How to complete this task
Take the line that contains "[Logo Mediaset] (57, 2095)" as the first line and the final line of the records as the last; return exactly those lines and the lines between.

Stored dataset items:

-- -- --

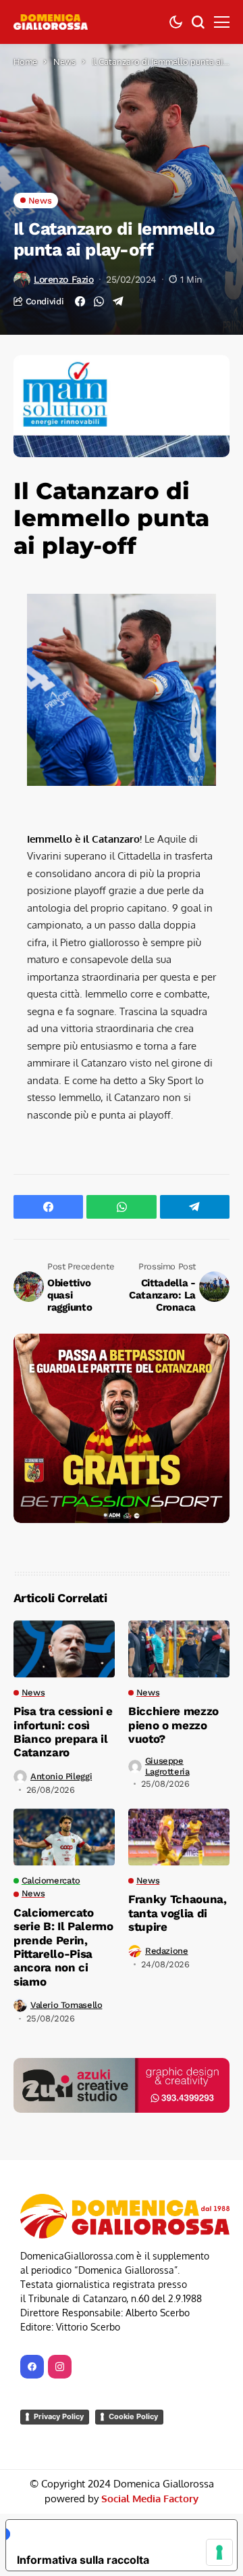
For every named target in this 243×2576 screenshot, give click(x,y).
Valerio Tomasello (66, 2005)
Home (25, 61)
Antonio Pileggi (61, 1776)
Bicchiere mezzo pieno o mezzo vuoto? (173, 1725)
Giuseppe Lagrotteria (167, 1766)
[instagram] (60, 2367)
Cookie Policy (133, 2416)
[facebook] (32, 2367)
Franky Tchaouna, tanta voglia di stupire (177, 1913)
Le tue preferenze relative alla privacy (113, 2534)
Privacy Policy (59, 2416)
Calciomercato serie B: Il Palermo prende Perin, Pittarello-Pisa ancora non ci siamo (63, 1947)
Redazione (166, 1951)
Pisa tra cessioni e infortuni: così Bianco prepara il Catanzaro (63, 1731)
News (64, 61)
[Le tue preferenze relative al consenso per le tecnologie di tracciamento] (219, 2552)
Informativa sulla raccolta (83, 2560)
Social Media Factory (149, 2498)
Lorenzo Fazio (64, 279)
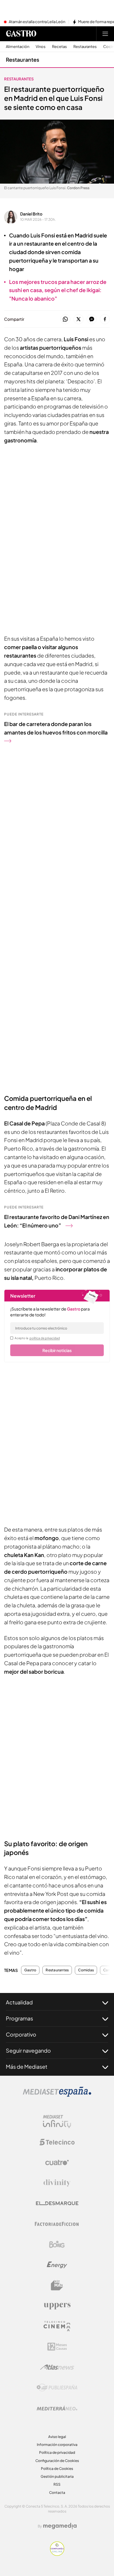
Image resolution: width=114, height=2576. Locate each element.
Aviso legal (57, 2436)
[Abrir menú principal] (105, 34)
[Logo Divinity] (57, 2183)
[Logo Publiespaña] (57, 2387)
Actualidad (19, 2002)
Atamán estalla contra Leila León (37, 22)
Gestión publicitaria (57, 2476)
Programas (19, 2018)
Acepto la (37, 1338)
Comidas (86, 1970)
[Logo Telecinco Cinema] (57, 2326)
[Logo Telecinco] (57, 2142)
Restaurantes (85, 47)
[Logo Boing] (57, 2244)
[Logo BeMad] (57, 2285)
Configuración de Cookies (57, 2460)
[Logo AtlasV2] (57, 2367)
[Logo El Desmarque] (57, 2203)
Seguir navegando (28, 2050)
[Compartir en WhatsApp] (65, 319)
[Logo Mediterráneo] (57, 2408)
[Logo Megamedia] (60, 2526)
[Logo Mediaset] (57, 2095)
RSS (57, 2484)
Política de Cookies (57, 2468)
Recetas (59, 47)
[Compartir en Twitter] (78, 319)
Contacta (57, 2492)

-- -- --

Problem solution
[Logo Mediaset] (57, 2095)
RSS (57, 2484)
Política de Cookies (57, 2468)
Recetas (59, 47)
[Compartir en Twitter] (78, 319)
Contacta (57, 2492)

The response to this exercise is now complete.